The spec stays in sync with the code, so as your requirements evolve — add email verification, add CRM sync, add a qualification score — you update the spec and recompile. You don’t maintain a chaotic tangle of scripts.
Try it at mindstudio.ai/remy.
Frequently Asked Questions
Is it legal to scrape websites for contact information?
It depends on the jurisdiction, the site, and what you do with the data. Scraping publicly available business contact information — emails listed on a company’s website, phone numbers on a contact page — is generally considered legal in most countries, including the US, as long as you’re not bypassing authentication, violating robots.txt in a harmful way, or collecting personal data regulated under GDPR without a lawful basis. Always check the terms of service for specific sites and consult a lawyer if you’re operating at significant scale or targeting European users.

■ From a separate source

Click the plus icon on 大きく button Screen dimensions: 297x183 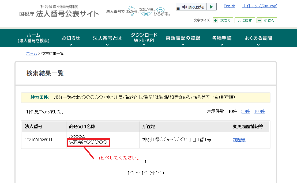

How accurate is regex-based email extraction?
Reasonably accurate for standard email formats, but it misses obfuscated addresses (e.g., name [at] company [dot] com) and emails embedded in images. Combining regex with Claude’s language understanding closes most of those gaps. Expect around 70–80% coverage on a typical business website, with the remaining 20–30% requiring manual follow-up or a different source.

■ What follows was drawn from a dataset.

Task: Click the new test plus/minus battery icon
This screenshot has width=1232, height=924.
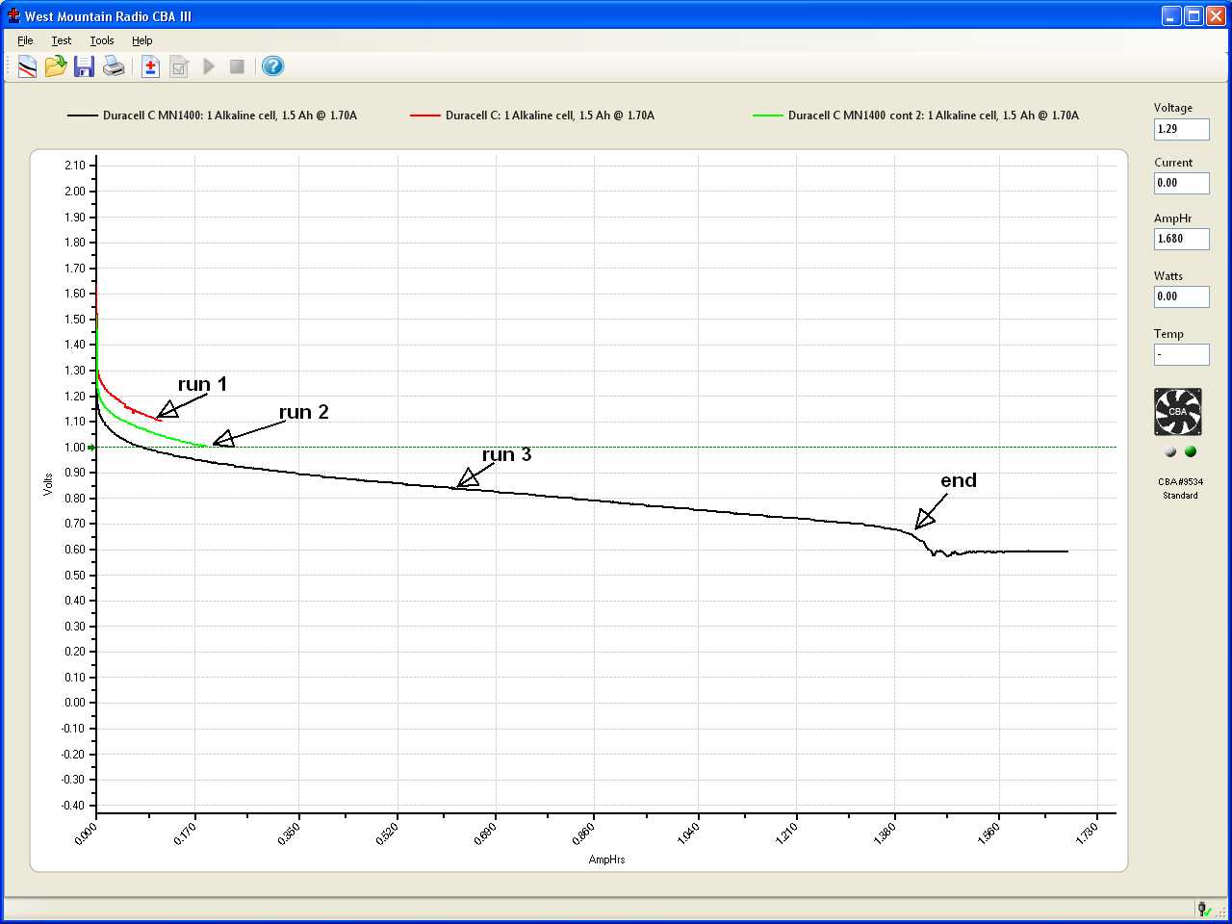Action: click(x=150, y=66)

What’s the best source for B2B leads besides company websites?
Business directories like Clutch, G2, Crunchbase, and AngelList often have more structured data than individual company sites. Industry association member directories are also underused. For very specific niches, niche job boards, conference speaker lists, and award program pages are worth targeting — they often include names and company affiliations that you can then look up directly.
How do I avoid getting my IP blocked?
Use reasonable delays between requests (2–5 seconds), rotate user agents, and don’t hammer the same domain repeatedly. For large-scale scraping, consider using a rotating proxy service. Most small-scale lead generation (hundreds of sites per day) won’t trigger blocks on typical business websites.
Can this agent work with LinkedIn?
LinkedIn actively blocks automated scraping and enforces this aggressively. Their robots.txt disallows most crawler activity, and their terms of service prohibit scraping. There are compliant ways to use LinkedIn for prospecting — the Claude Code LinkedIn outreach guide covers what’s possible within those boundaries.
How do I handle sites that require JavaScript to render their content?
Playwright handles JavaScript-heavy sites natively because it runs a real browser engine. Just make sure you’re using waitUntil: 'networkidle' or waiting for specific elements to appear before extracting text. This covers most SPAs and dynamic contact pages. The guide on automating browser tasks with Claude Code and Playwright CLI covers advanced waiting strategies.
Key Takeaways
- A web scraping agent that finds leads combines Playwright for browser automation, regex for contact extraction, and Claude for intelligent parsing and enrichment.
- Structure your pipeline in layers: search → collect URLs → visit pages → extract data → save results.
- Handle edge cases early: skip irrelevant domains, deduplicate, filter generic email addresses.
- Use parallel execution (
p-limit) to scale from hundreds to thousands of sites without proportionally increasing runtime. - Claude’s language understanding fills the gaps that regex misses — obfuscated emails, structured team pages, and ambiguous content.
- For teams that need a real interface around this workflow rather than a collection of scripts, Remy lets you build the full product from a spec.